Marc a marié à la perfection ses deux passions : la musique et le son, innovant avec la bande FM pour Radio Cité. Ses émissions étaient une vraie mine d'or pour tous ceux qui s'intéressaient à la musique. Marc avait le chic pour toujours trouver des imports introuvables chez nous, pour se passionner pour des musiques méconnues qu'il aimait tant partager avec le plus grand nombre. Musiques noires, musiques métissées, à l'image d'un Miles Davis qu'il vénérait.

Issu d'une famille d'intellectuels (le papa, Léo Moulin, est écrivain et enseignant ; la maman, Jeannine Moulin, est poétesse), Marc n'a cessé au cours de sa longue carrière de marier l'élitiste au populaire, de mettre à la portée de tout un chacun un art dit cérébral (le jazz) à une musique dite populaire (la chanson, la soul ou la musique électronique). Un jeu radiophonique ou télévisé se devait d'être aussi éducatif. Avec Moulin, le divertissement se doit d'être intelligent, jamais bête, parfois mordant, jamais vulgaire.

Un homme de l'ombre

Marc Moulin, c'était la classe à l'état pur, alliant discrétion, pudeur (ah, cette main dont il se couvrait le bas du visage quand il riait…), bon goût et raffinement. Marc était un homme de l'ombre, préférant la radio à la télévision, se cachant au sein de Telex comme sur ses pochettes de disques. Top secret n'a pas ouvert pour rien sa trilogie Blue Note.

Par ses choix musicaux, ses exigences morales et son humour dévastateur, Marc a influencé bon nombre de journalistes musicaux. Marc était une référence, un modèle. Combien de voix n'a-t-il révélé, grâce à cette oreille et ce flair exceptionnels ? Ils sont nombreux, à la RTBF, à lui devoir leur début de carrière. Jamais, Marc ne s'en enorgueillit. Il avait le chic pour tirer le meilleur de vous, guidant, conseillant, rassurant. Nous étions nombreux à l'appeler pour lui demander son avis. Il était toujours fidèle au rendez-vous. Sa présence chaleureuse nous a aidés à avancer. Ses marques d'intérêt valaient tous les diplômes.

Marc était un grand esprit, un homme de réflexion plus que d'impulsion. Tout, chez lui, était prétexte à concepts. Son essai La surenchère (L'horreur médiatique) (paru chez Labor en 1997) était visionnaire d'une société qui n'avait pas encore inventé la télé-réalité. La politique l'horripilait à tel point qu'il en fit le menu principal de ses Humoeurs dont deux recueils compilatifs ont paru chez Luc Pire. Des chroniques qu'il écrivait de chez lui, dans la maison familiale d'Ixelles. Casanier, il dévorait les médias (Le Monde et Le Soir, sur papier et sur le web), avec la complicité de son épouse Laurence, à qui nous pensons beaucoup, ainsi qu'aux enfants Denis et Corinne.

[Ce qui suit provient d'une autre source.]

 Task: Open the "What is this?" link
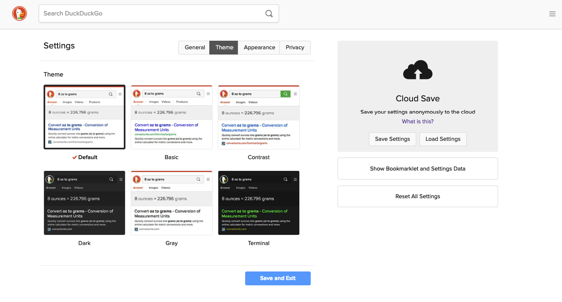click(x=417, y=121)
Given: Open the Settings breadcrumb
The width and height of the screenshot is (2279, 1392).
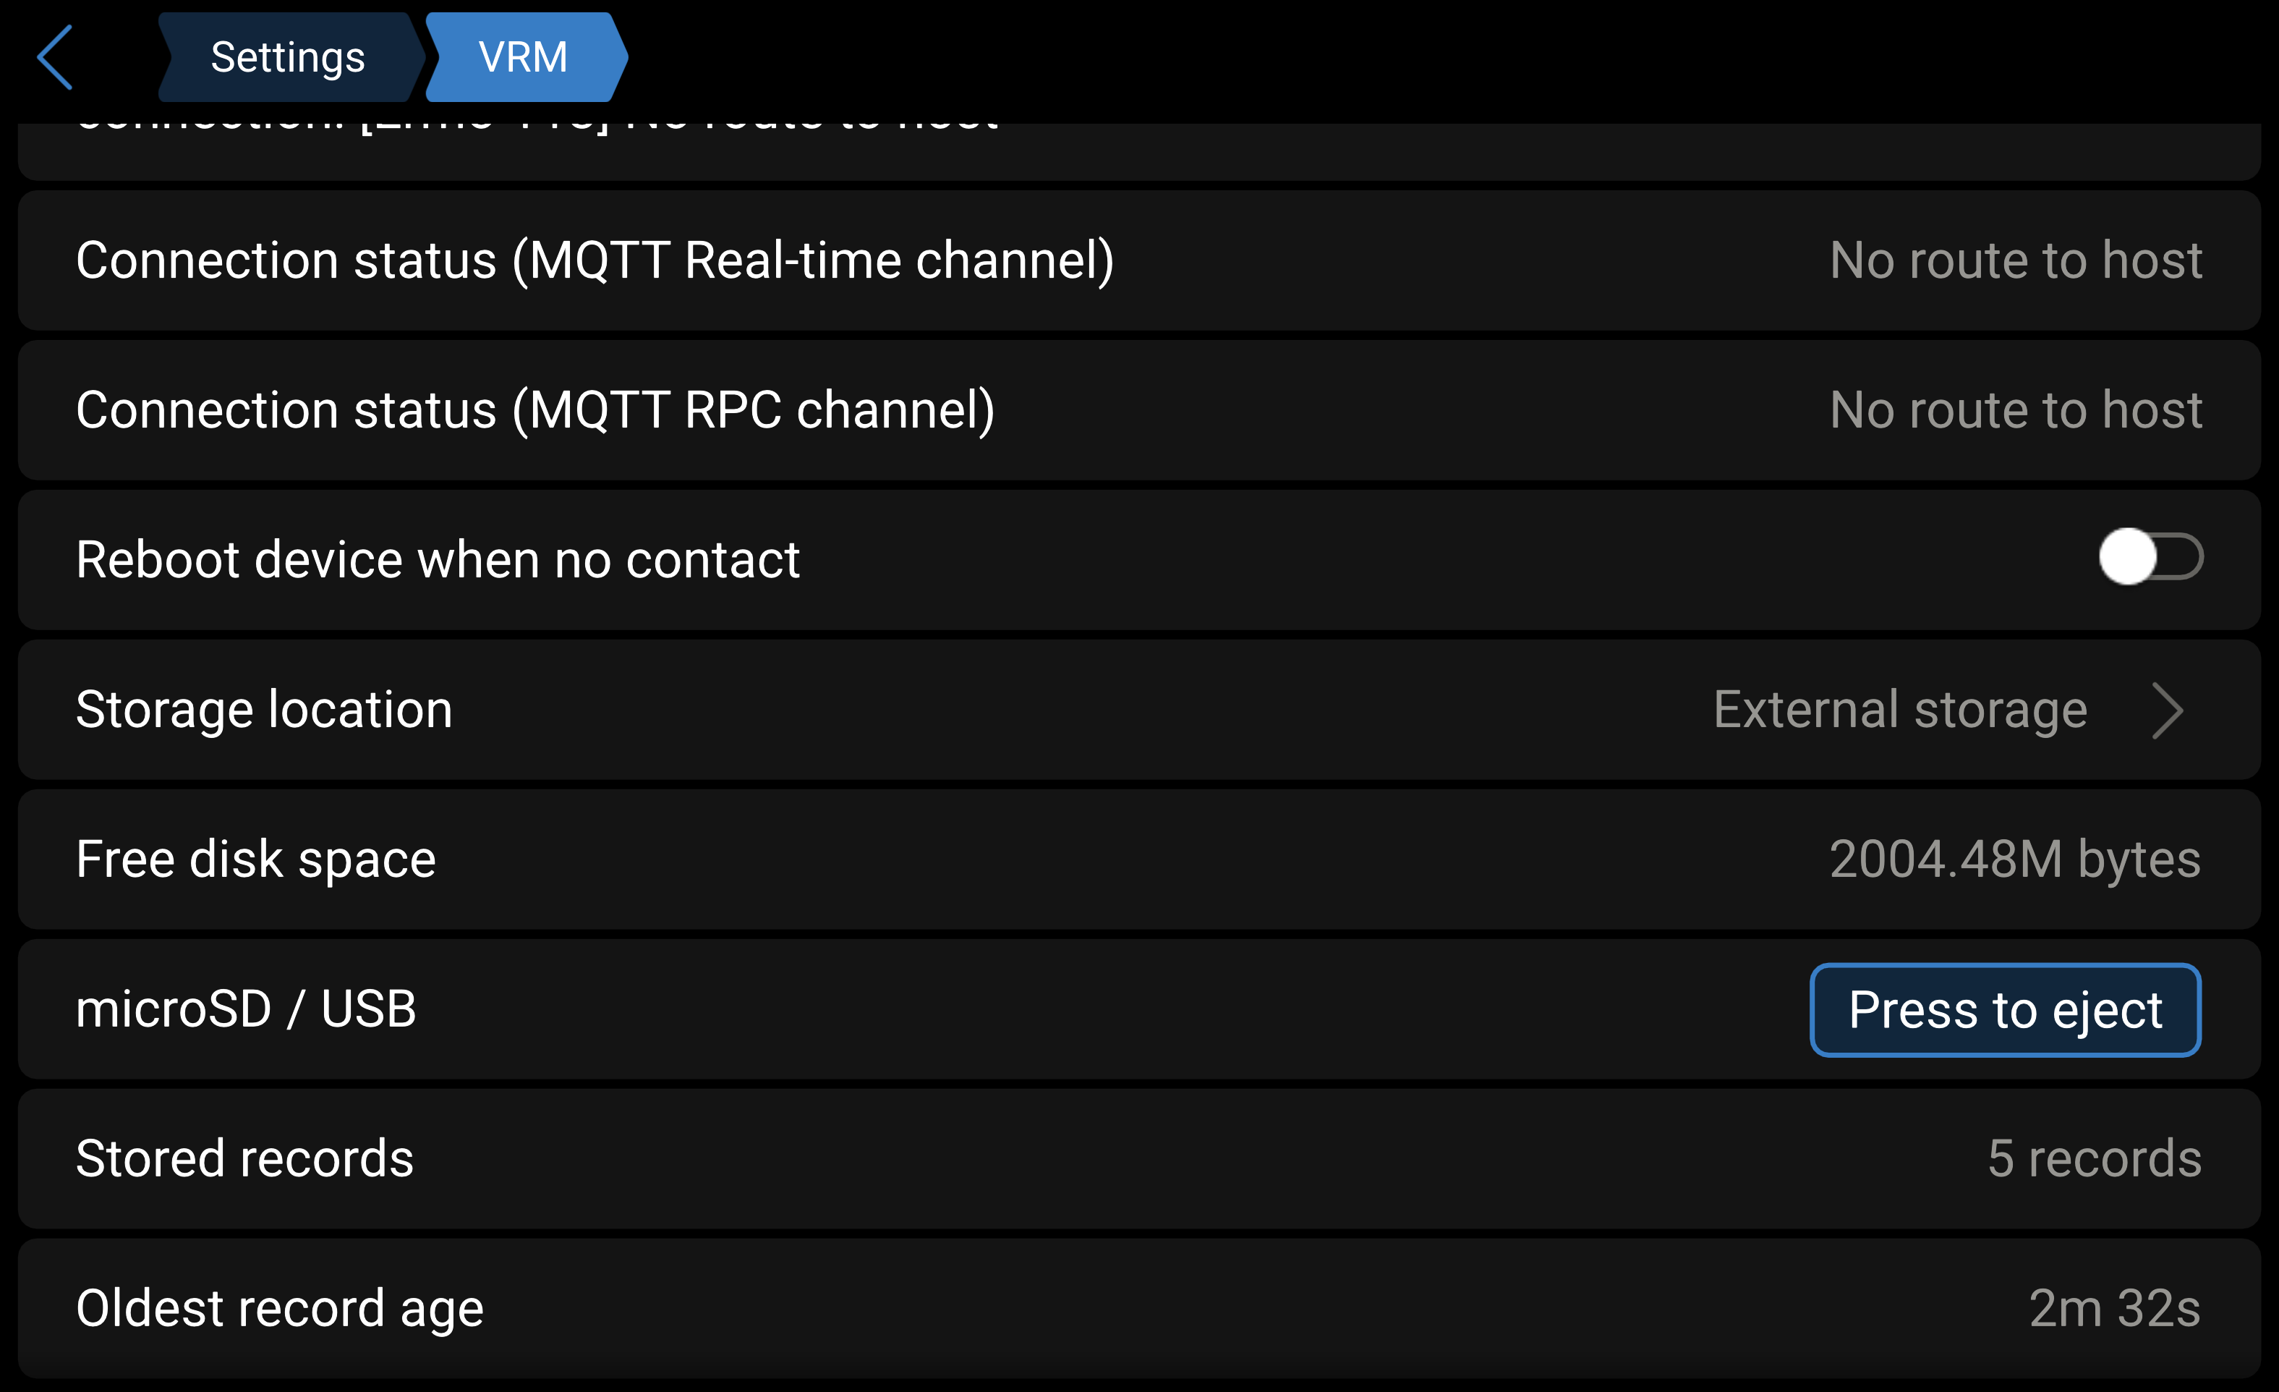Looking at the screenshot, I should point(288,57).
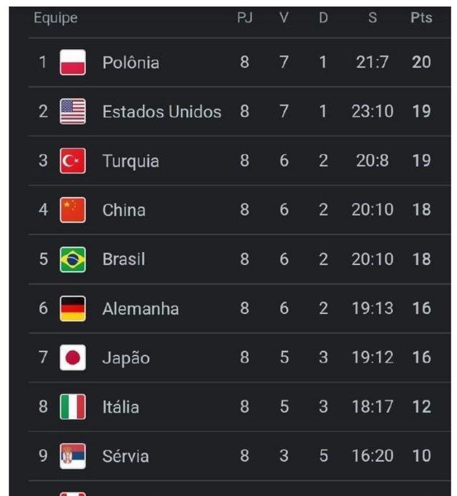Select the Equipe column header
This screenshot has height=496, width=457.
click(x=56, y=18)
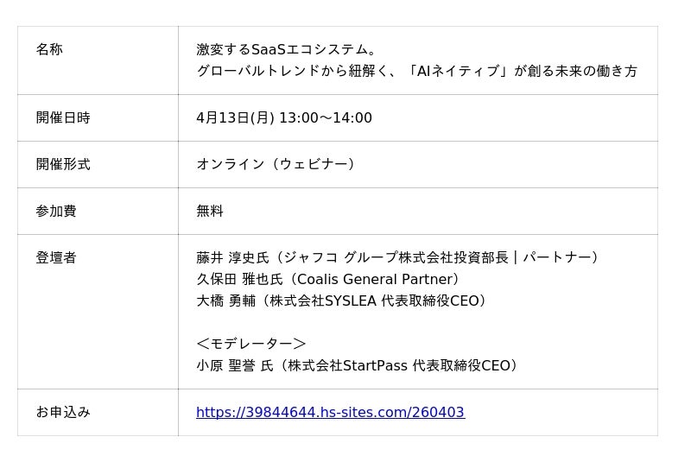Click the 開催日時 label cell
The width and height of the screenshot is (691, 462).
[63, 118]
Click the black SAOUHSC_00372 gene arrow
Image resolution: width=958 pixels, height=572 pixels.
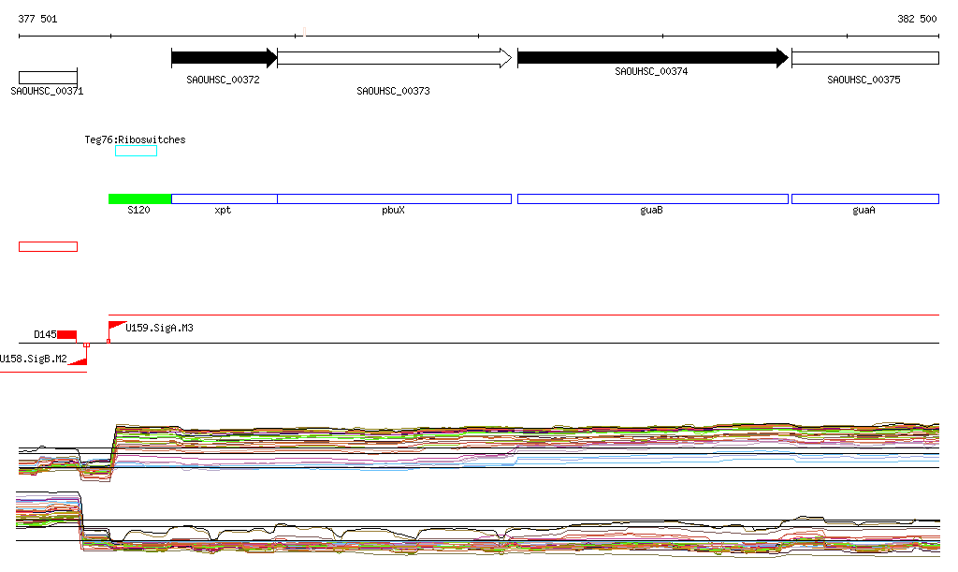(x=224, y=58)
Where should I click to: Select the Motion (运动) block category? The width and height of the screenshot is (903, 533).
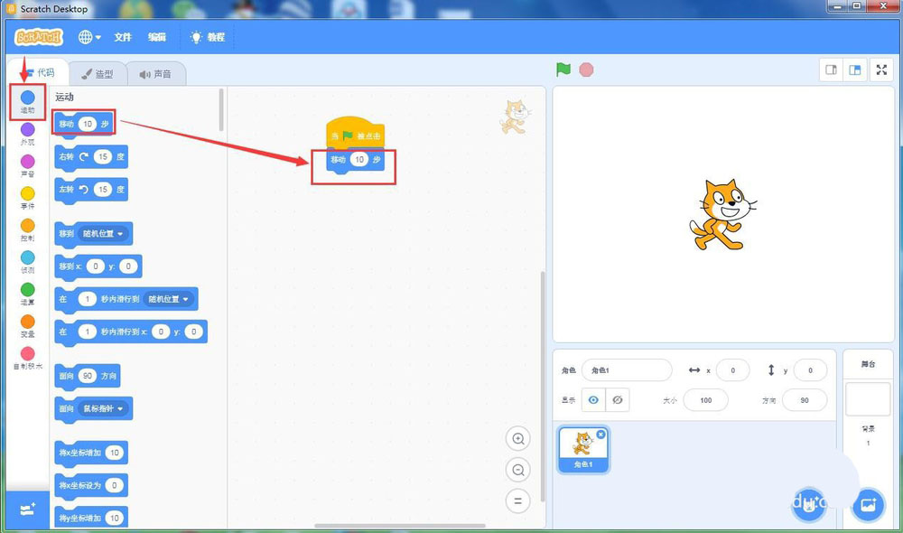click(x=27, y=99)
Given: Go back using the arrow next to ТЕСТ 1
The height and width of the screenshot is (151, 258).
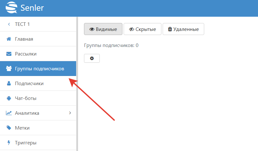Looking at the screenshot, I should tap(9, 24).
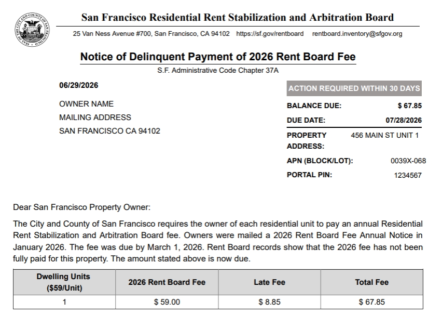The height and width of the screenshot is (315, 442).
Task: Click the balance due amount $ 67.85
Action: 410,106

C'est par l'intermédiaire du papa de Laurence, Billy Fasbender, directeur du Théâtre National et du Festival de Spa, que Marc s'intéresse sur le tard au théâtre. Et encore, pas n'importe lequel. Celui de la Toison d'or qui est au théâtre classique ce que Telex est au rock et Lio à la chanson. Une fois de plus, le mariage entre le sérieux et l'humour, cette façon de ne pas y toucher tout en abordant l'essentiel. L'humour à la rescousse du désespoir. Autant en rire…

Aujourd'hui, on pleure l'ami fidèle. Celui qui était toujours là aux étapes importantes de notre vie. Discret mais présent. Combien de mots gentils, de mails encourageants, de folles discussions toujours tempérées de bons mots et d'éclats de rire. Marc Moulin s'en est allé, nous laissant nous dépatouiller avec cette Belgique moribonde, ce siècle aux grandes idées mortes, cette actualité déprimante. Et maintenant, qui nous fera rire et penser ? Restent ses amis proches, Geluck et Kroll. Chargés de perpétuer son œuvre, à sa mémoire. Lourde tâche.